[What you will do]: Only some lines are wanted. Transcribe, exactly, the lines below from the line with "For every named target in this 430×2410" up to and including the line with "Home (108, 137)".

[Stored items]
Segment Open

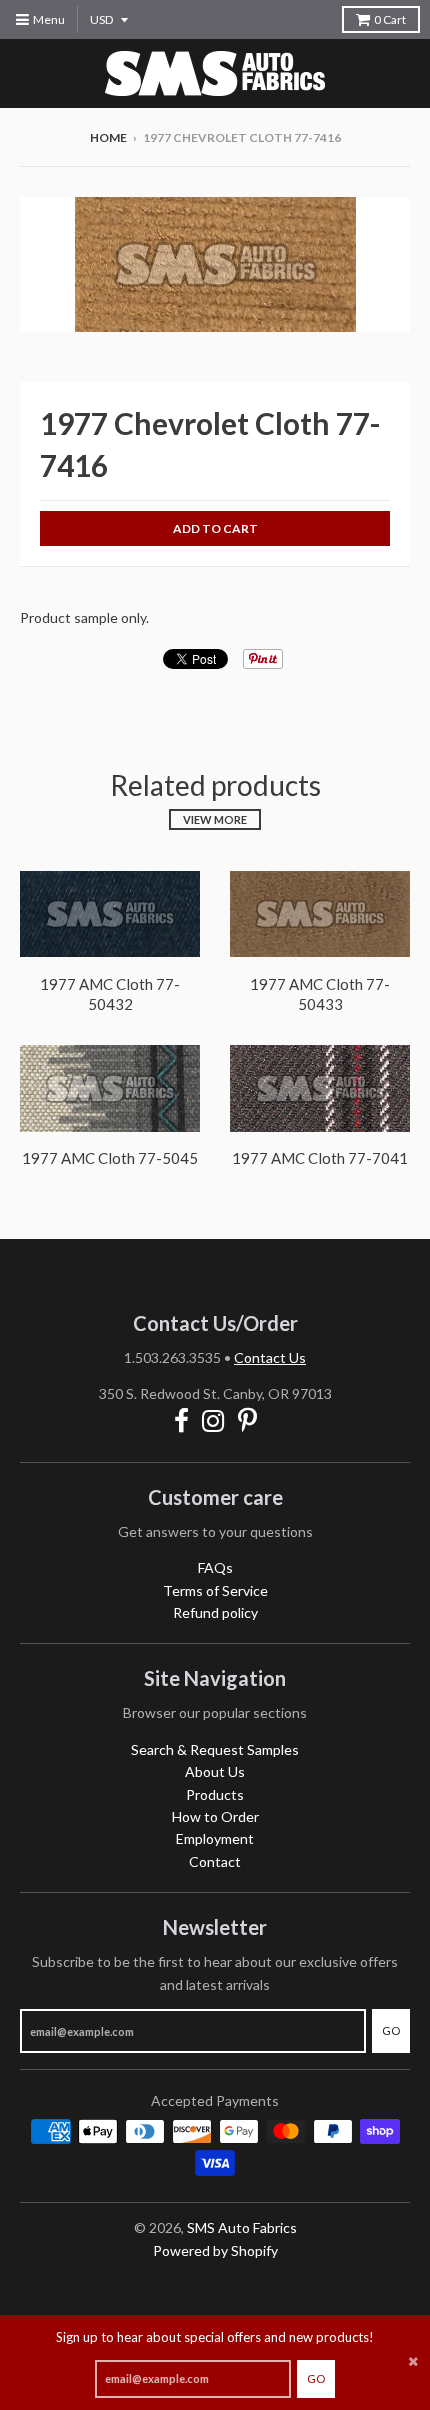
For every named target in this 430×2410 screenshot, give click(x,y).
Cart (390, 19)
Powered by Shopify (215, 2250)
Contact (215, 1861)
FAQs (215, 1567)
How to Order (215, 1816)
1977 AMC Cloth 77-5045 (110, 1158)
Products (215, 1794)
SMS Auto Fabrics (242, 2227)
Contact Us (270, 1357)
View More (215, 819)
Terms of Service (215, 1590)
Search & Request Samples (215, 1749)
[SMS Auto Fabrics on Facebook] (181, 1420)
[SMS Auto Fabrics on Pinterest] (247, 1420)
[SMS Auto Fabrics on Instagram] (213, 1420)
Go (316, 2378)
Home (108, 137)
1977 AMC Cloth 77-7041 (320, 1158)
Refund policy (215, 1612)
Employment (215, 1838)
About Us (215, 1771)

Segment Closed
Segment Open

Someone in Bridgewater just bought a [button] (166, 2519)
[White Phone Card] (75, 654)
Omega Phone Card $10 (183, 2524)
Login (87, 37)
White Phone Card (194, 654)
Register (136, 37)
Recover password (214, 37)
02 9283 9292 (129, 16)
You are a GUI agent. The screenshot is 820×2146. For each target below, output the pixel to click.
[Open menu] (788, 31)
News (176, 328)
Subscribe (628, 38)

Segment Closed
Segment Open

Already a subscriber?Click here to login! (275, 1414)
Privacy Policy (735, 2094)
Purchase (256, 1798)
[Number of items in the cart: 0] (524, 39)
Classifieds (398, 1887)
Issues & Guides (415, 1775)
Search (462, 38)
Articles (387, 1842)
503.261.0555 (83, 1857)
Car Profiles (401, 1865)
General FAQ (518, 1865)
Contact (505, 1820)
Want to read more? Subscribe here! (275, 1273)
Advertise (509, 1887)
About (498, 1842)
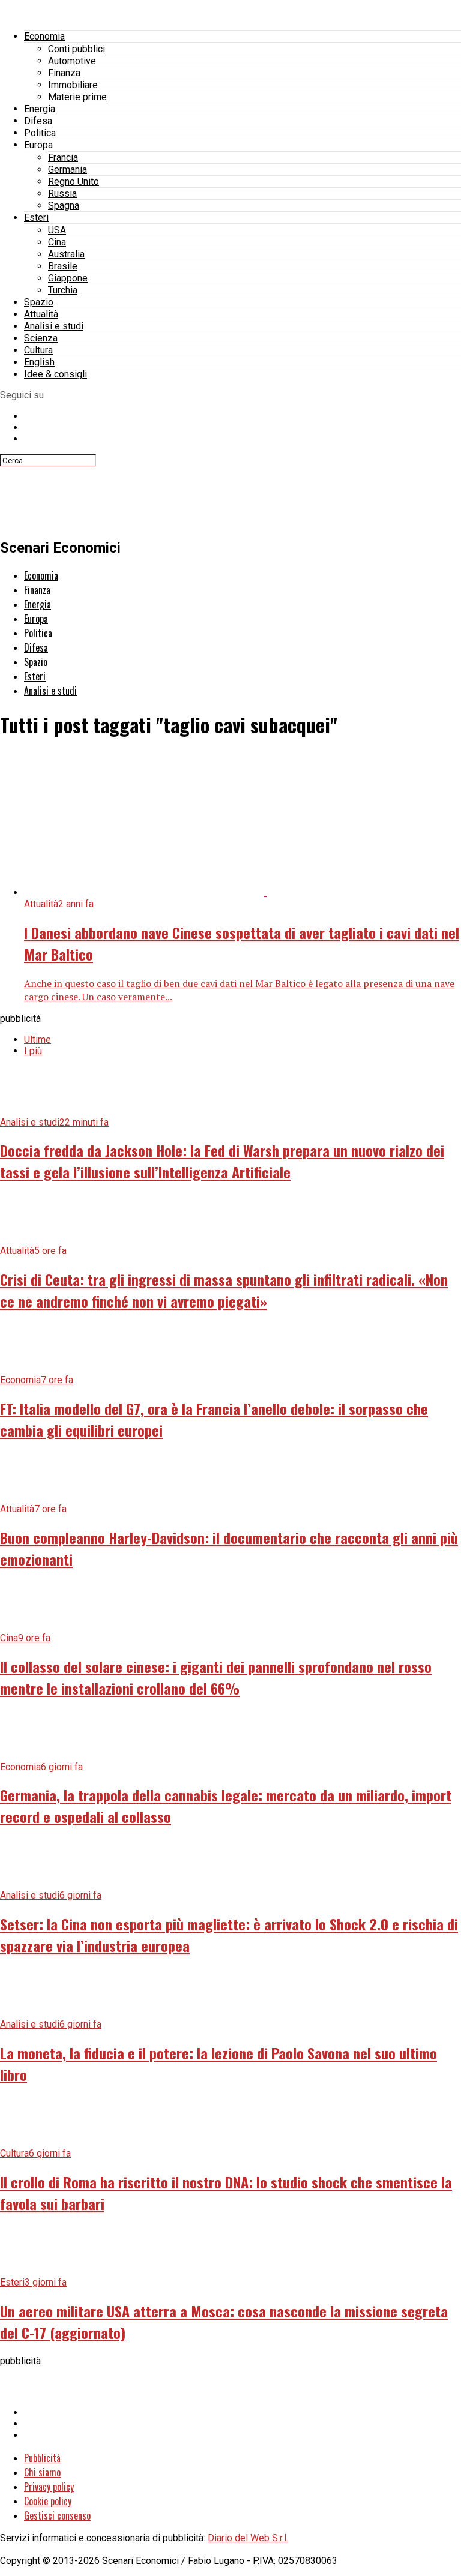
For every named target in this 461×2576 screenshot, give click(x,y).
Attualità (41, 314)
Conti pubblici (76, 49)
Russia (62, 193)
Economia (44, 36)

Segment Closed

[Output for this exercise]:
For every named target in this 430×2410 screenshot, give click(x,y).
Cart (390, 19)
Powered by Shopify (215, 2250)
Contact (215, 1861)
FAQs (215, 1567)
How to Order (215, 1816)
1977 AMC Cloth 77-5045 (110, 1158)
Products (215, 1794)
SMS Auto Fabrics (242, 2227)
Contact Us (270, 1357)
View More (215, 819)
Terms of Service (215, 1590)
Search & Request Samples (215, 1749)
[SMS Auto Fabrics on Facebook] (181, 1420)
[SMS Auto Fabrics on Pinterest] (247, 1420)
[SMS Auto Fabrics on Instagram] (213, 1420)
Go (316, 2378)
Home (108, 137)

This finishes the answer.